On the English right, the flanking force had just crossed the small river, in some disorder, when they were charged at a nicely judged moment by a cuirassier regiment. The leading English cavalry unit routed, and carried with it the second, which was in the river. "Never mind, the Guards will stop the rot", opined the C. in C., that unit being next to have its morale tested. To his disgust they broke also, and the entire column of seven regiments was pushed back from the river, due to the narrow frontage. (The Guards threw four morale dice, needing a 5 or 6 on one at least; they threw 4, 2, 2, 1). By the time the unshaken rear units could move up to the river, it was too late to re-mount the attack.
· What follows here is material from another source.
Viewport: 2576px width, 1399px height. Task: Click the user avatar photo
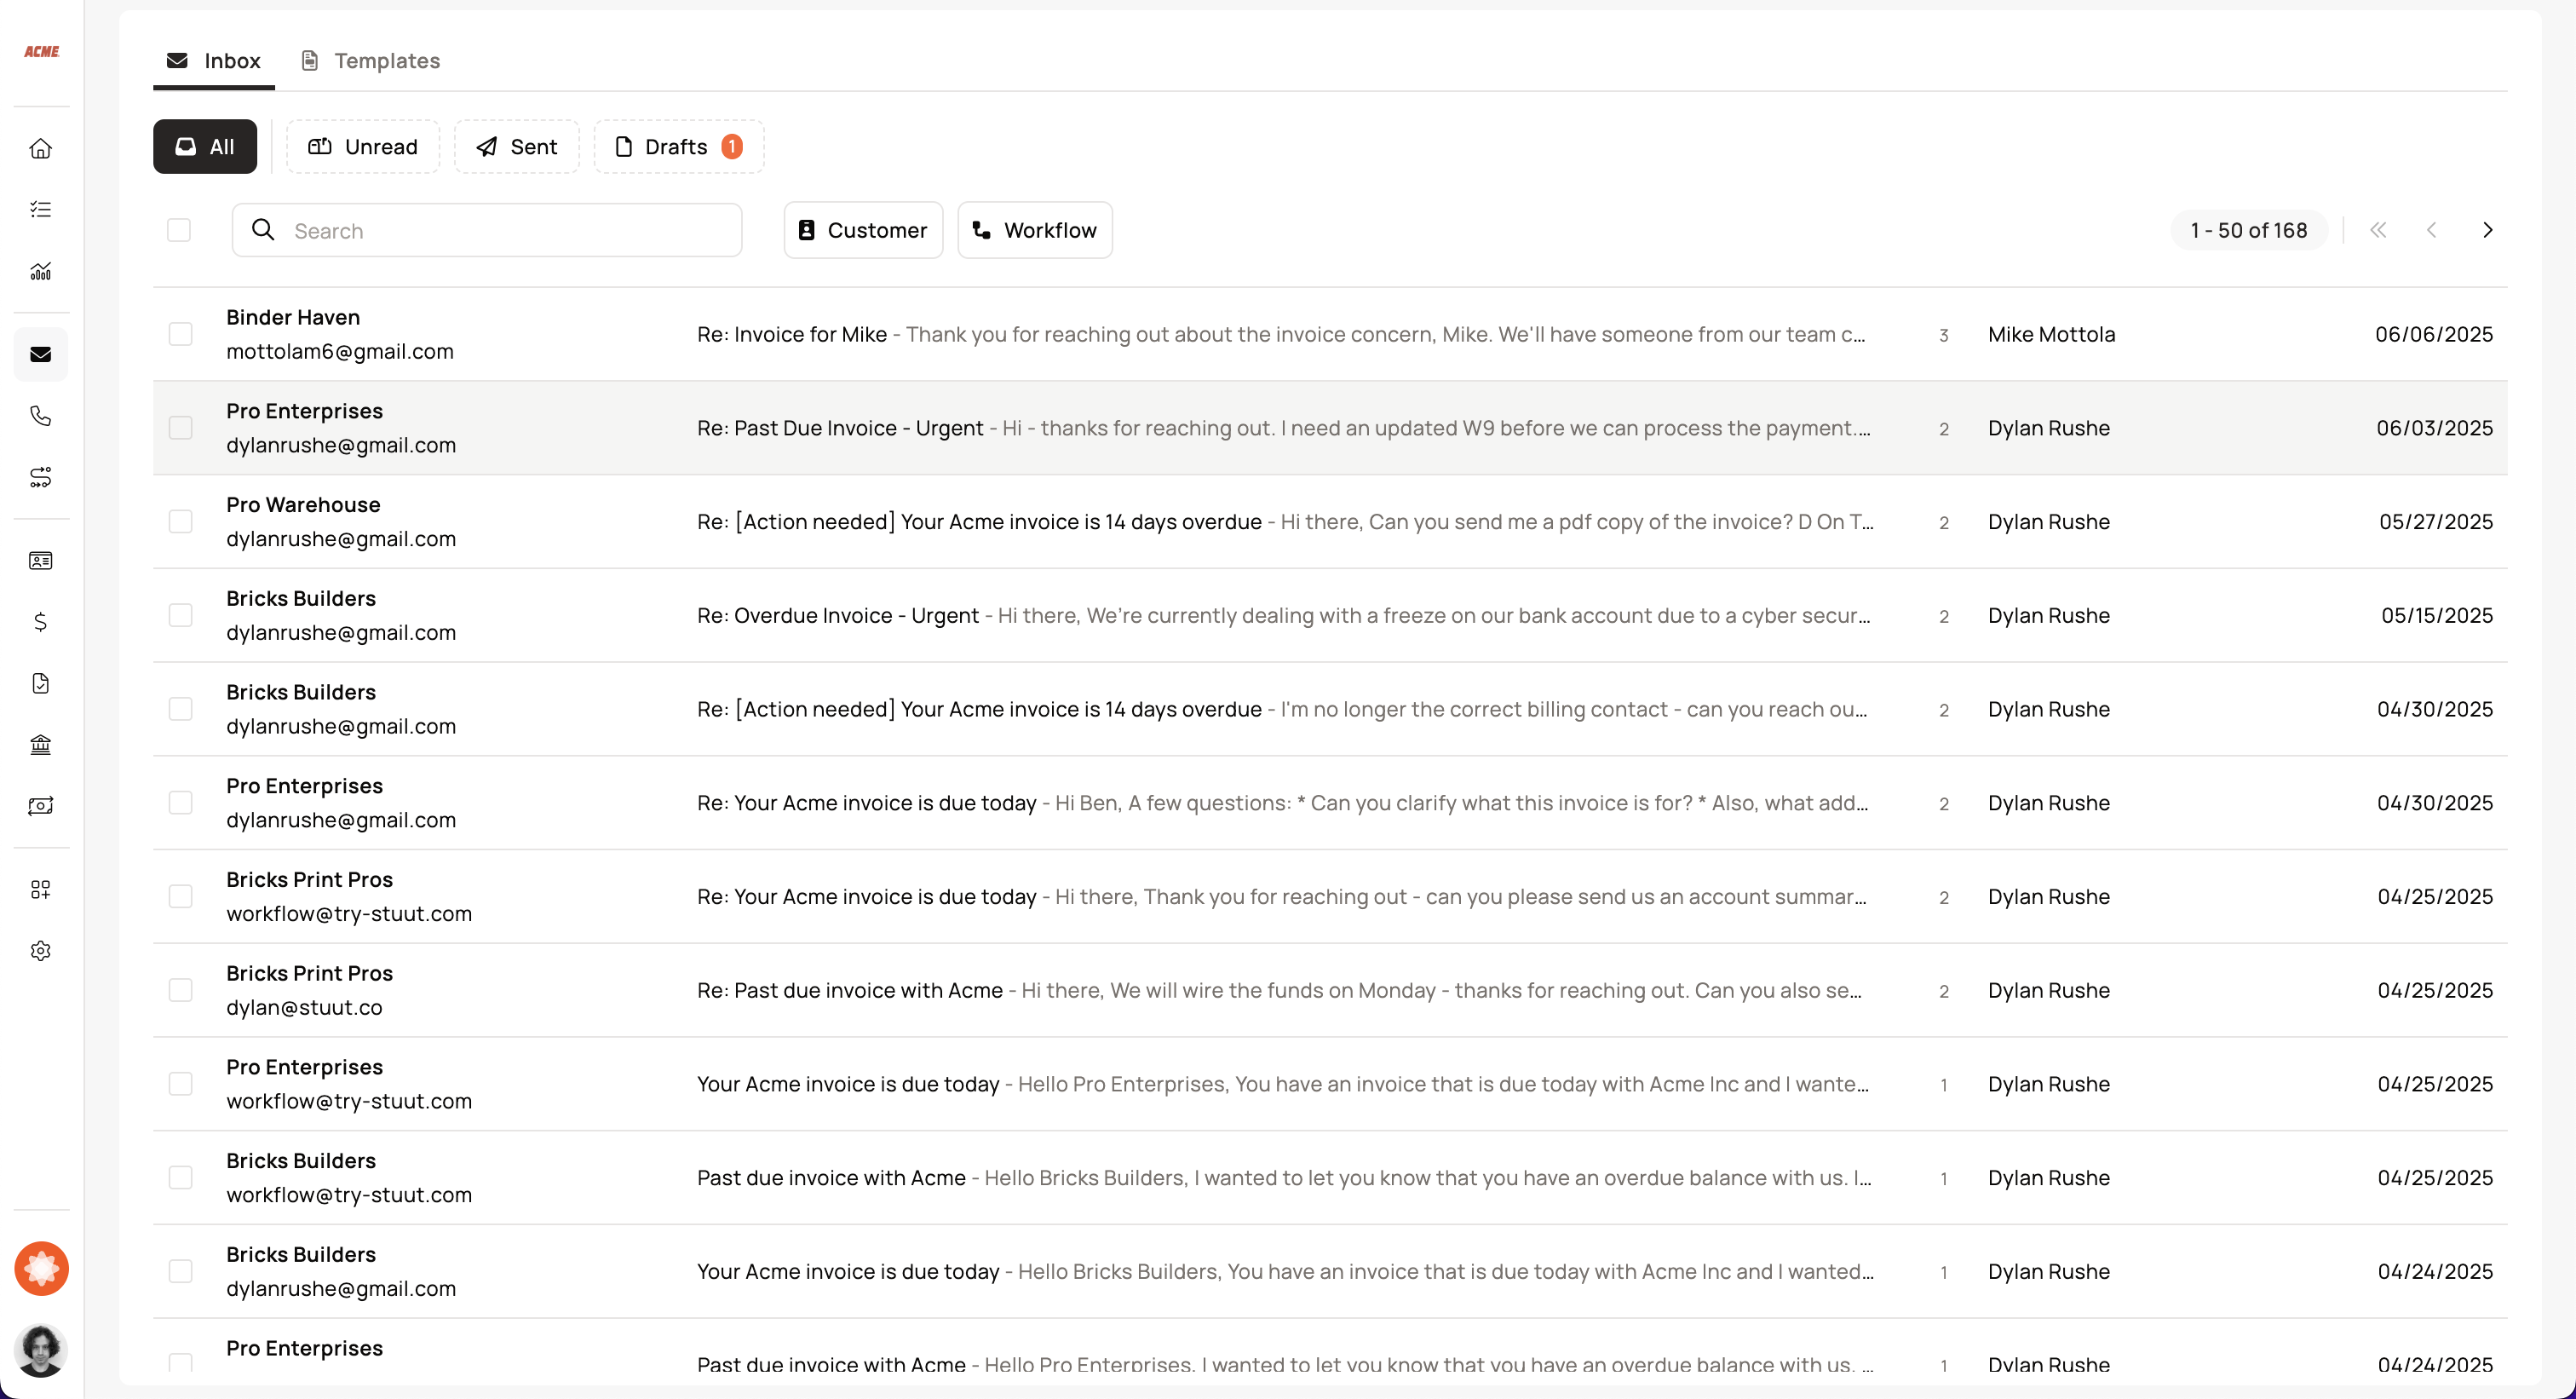41,1350
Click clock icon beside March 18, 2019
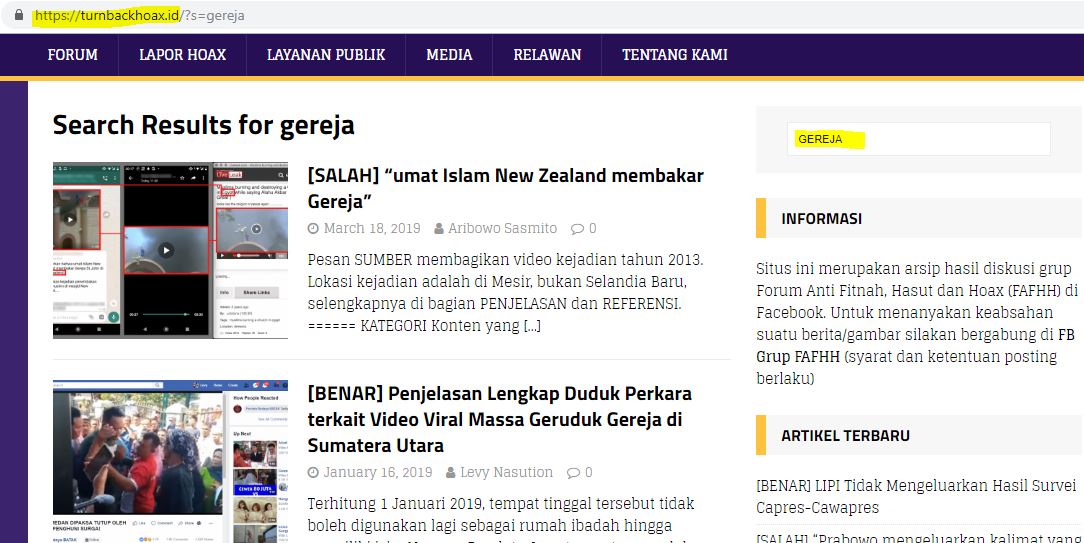 (314, 229)
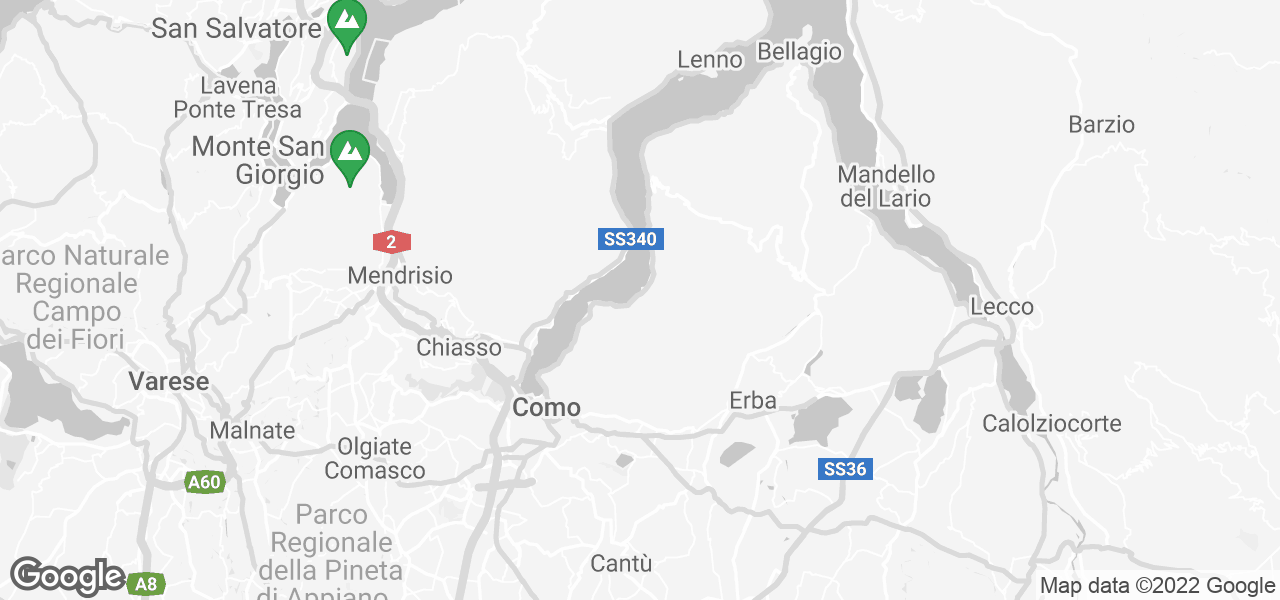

Then the somewhat incompetent English commander found he had scored a partial success after all, but with the part of his force of which he had expected nothing. His left wing had simply plodded forward warily to the river, their cannon preventing the French guns opposite from doing the same execution which had happened at Dunster town. The French, afraid of losing the batteries which had been their main battle-winning asset so far in the campaign, limbered up and escaped out of range, and English light companies supported by an infantry brigade in line took the hills where the main road south to Exeter left the Dunster area. Unknown to anyone on the English side, this was to have been the French route back to their smaller supporting forces in Devon and Cornwall. So when they retired next morning, before dawn, the French had to take the long route through Minehead and Barnstaple.

The English Western army followed slowly, to within a few miles of Launceston, disposing a screen of troops about the north and east sides of the town by the even¬ing of the 14th. At about this time bad news from Wales began to arrive, and some of the Welsh militia regiments were marched off to the Bristol Channel to reinforce tie small forces in South Wales, where the next decisive part of the campaign was going to take place.


I regret the map accompanying this article of the Battle of Dunster is so faint I can not reproduce it here.